- [Work to complete]
[1] In the forum thread about a child sleeping in the parents' bed, where does Diana7 say the wife can sleep if she refuses to share the bed?
[2] Please carry the forum thread about a child sleeping in the parents' bed further, picking up right after its final line.

- [Given text]

Content starts

Op...my advice...separate yourself from the bed...do some soul searching and just assume your marriage is over (at least a loving sexual fulfilling kind). It's your call if you can live with that partnership but just know leaving IS a choice...and should you choose to stay you own it and accept a loveless marriage. Do the only thing you can and work on yourself and let the attraction come (from her or someone else...after you've left).


----------



## Diana7 (Apr 19, 2016)

As someone who never had any of my 3 children share the bed with me, I just don't get this. Either she doesn't want to have sex or she is far too unhealthily attached to the child. I mean will she be doing this in 5 years time? Or 10?
I agree with others, tell your child(who you said wants to sleep in her own room) that from tonight she is going to be such a grown up girl and sleep in her own bed, and tell your wife that from tonight you will be sleeping in your own bed. 
Thats it. If she then refuses to share the bed with you she can sleep on the sofa but don't back down under any circumstances. 

What does your wife say when your child says they want to be in their own room?

Content ends

(Stored items)

Content starts

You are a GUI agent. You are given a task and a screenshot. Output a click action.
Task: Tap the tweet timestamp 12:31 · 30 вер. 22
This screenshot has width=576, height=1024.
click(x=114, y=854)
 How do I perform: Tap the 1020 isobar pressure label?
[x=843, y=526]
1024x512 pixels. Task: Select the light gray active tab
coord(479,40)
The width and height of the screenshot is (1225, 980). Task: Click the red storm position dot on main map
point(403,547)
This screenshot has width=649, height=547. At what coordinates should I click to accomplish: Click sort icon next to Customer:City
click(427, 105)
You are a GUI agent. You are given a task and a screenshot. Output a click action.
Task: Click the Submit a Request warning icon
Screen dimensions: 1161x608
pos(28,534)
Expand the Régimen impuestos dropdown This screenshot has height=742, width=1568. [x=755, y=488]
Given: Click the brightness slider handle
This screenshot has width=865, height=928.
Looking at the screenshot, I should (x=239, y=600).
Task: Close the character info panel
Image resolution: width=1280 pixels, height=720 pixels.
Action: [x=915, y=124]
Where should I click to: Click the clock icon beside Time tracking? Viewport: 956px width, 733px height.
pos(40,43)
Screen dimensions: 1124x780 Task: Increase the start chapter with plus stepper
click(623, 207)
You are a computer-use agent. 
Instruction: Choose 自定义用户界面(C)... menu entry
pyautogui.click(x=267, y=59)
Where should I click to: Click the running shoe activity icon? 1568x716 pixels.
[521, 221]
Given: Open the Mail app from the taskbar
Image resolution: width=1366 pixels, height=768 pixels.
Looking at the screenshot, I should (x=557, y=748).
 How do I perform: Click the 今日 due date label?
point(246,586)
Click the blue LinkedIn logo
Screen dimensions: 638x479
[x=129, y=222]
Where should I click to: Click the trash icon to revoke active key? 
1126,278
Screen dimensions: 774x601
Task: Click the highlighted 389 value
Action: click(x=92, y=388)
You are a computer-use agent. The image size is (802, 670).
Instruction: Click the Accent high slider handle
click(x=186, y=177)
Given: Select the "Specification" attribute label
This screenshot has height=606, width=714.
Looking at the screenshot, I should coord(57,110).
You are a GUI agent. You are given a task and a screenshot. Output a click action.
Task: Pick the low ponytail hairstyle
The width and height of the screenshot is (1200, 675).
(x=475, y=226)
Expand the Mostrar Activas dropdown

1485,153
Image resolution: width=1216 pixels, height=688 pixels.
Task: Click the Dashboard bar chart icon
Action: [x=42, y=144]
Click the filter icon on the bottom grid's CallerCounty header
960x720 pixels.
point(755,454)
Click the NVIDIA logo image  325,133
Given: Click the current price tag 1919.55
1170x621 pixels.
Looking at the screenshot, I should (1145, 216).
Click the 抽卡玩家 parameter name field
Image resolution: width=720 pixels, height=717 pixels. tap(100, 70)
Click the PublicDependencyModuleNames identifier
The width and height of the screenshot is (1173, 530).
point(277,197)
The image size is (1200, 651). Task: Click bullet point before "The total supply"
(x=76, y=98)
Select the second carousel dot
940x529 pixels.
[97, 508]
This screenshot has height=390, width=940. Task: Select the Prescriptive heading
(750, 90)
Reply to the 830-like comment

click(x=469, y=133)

Content ends

- [Task-by-task answers]
[1] On the sofa.

[2]
----------



## In Absentia (Aug 21, 2012)

It seems to me that your wife got what she wanted from you and now your are surplus to requirement. Being the child very young, she probably also knows that you will never divorce her, or at least not for a few years. Congrats for buying a 3 bed in the countryside. Her life is perfect now.


----------



## Livvie (Jan 20, 2014)

The fact that the child _wants to sleep in her own bed and the mother won't let her_ and insists that child sleep with parent is very disturbing. In an awful, squicky way. I'm not going to say I think it's bordering on being abusive, but it's disturbing the child is being forced to sleep with a parent when she doesn't want to.


----------



## TRy (Sep 14, 2011)

bobert said:


> I stand by my opinion. There is absolutely nothing wrong with bedsharing or cosleeping.


When her daughter wants to be in her own room and bed, and her husband wants to be in his room and bed, why do you believe that she has the right to force her view on them against their will?


----------



## bobert (Nov 22, 2018)

TRy said:


> When her daughter wants to be in her own room and bed, and her husband wants to be in his room and bed, why do you believe that she has the right to force her view on them against their will?


Read my first post, not what I was replying to.



bobert said:


> There is nothing wrong with a child sleeping with their parents. I did, and all 6 of my kids have as well.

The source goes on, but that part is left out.